Aux Etats-Unis, les juifs ne se cachent pas et leur mode de fonctionnement communautaire ouvert est une référence susceptible d’attirer et de mobiliser de larges couches de la population américaine.
Il existe à cela bien entendu plusieurs raisons, notamment le fait que l’histoire de la société américaine est très différente de celle de l’Europe.
Mais il existe également une raison interne au judaïsme américain qui fonctionne sur un modèle inverse de celui que nous connaissons en France.
Le judaïsme américain est en effet construit sur un mode ouvert.
Les synagogues américaines sont à 80 % des synagogues de tendance moderniste. Le discours fondamentaliste est ultra minoritaire chez les rabbins américains. Même les orthodoxes sont pour une grande part des modernistes ouverts et accueillants.
Un "goy " peut venir à la synagogue sans être regardé de travers et montrer 10 fois patte blanche.
La conversion au judaïsme est vue de façon tout à fait positive et on ne place pas des obstacles kafkaïens et humiliants sur la route du nouveau converti, au contraire, celui-ci est mis à l’honneur au sein des communautés.
Il est courant que des cérémonies ouvertes au grand public soient organisées dans les synagogues. Le dialogue inter-religieux est monnaie courante.
Mais surtout, la communauté juive capable d’une très grande mobilisation sur le plan caritatif se préoccupe de toutes les causes et pas seulement des simples affaires communautaires.

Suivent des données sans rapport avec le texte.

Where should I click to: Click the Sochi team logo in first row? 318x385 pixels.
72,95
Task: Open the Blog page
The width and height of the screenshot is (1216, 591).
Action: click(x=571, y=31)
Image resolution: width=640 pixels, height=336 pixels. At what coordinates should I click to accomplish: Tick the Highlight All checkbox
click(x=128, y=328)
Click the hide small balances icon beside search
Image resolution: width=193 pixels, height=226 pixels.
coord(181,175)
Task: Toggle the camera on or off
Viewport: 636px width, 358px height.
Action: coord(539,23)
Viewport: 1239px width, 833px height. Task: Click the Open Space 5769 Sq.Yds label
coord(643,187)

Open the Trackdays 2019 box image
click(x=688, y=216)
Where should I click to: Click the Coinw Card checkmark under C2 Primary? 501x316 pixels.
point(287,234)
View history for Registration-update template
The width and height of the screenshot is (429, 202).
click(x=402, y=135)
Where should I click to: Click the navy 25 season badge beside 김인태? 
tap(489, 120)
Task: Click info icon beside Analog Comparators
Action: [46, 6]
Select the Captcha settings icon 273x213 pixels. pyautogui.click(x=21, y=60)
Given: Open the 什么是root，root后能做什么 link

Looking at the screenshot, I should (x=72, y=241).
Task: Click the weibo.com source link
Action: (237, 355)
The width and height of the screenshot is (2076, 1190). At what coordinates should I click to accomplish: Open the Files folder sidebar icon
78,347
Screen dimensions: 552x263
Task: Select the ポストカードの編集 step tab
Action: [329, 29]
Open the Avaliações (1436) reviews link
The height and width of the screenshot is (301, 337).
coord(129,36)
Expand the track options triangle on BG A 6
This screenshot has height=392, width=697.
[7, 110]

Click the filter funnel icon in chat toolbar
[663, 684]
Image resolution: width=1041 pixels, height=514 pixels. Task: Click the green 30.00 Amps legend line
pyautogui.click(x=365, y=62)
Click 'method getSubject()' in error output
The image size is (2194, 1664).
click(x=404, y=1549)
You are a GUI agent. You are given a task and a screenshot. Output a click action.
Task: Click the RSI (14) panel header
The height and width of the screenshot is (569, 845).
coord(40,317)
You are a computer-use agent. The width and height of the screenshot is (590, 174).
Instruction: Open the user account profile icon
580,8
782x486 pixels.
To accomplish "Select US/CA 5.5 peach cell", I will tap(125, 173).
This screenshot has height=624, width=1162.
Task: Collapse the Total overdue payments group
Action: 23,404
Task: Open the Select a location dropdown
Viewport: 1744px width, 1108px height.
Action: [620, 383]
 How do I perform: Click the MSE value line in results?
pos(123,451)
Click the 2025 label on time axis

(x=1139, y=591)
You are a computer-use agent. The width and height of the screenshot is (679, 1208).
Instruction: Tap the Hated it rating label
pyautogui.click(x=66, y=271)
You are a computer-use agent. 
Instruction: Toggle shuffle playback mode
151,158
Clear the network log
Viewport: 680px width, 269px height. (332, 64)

Chaque catastrophe naturelle, comme le tsunami, ou le tremblement de terre en Haïti, voit se mobiliser toute la communauté juive. De nombreux programmes d’aide existent sous l’égide d’organisation juive.
Il est courant dans les synagogues de faire des appels pour de grands organismes humanitaires internationaux.
Les services sociaux de la communauté sont ouverts à tous, un peu sur le modèle du secours catholique en France.
En France, les choses fonctionnent différemment.
S’il existe quelques points d’ouverture vers l’extérieur, ils restent encore rares. Par contre, il n’est pas rare d’entendre des discours de fermeture concernant aussi bien les actions humanitaires que l’ouverture aux autres, même aux candidats à la conversion.
Aussi bien le judaïsme américain est décomplexé, aussi bien le judaïsme français est frileux et peu enclin à ouvrir ses portes derrière lesquelles il préfère demeurer dans un sentiment de protection.
Il est vrai la société française et peut-être plus imperméable à la possibilité d’une telle ouverture et offre moins d’opportunité d’actions caritatives.
Mais il me semble que le problème relève avant tout de la mentalité qui règne dans la plupart des communautés juives de France. Le ghetto nous colle aux chaussures, la paranoïa, hélas alimentée de quelques faits divers, est monnaie courante. Les discours judéo-centristes ne se comptent plus.
Cela est vrai également au niveau de l’école juive.
Les écoles juives américaines sont le plus souvent d’une très grande ouverture et d’un excellent niveau.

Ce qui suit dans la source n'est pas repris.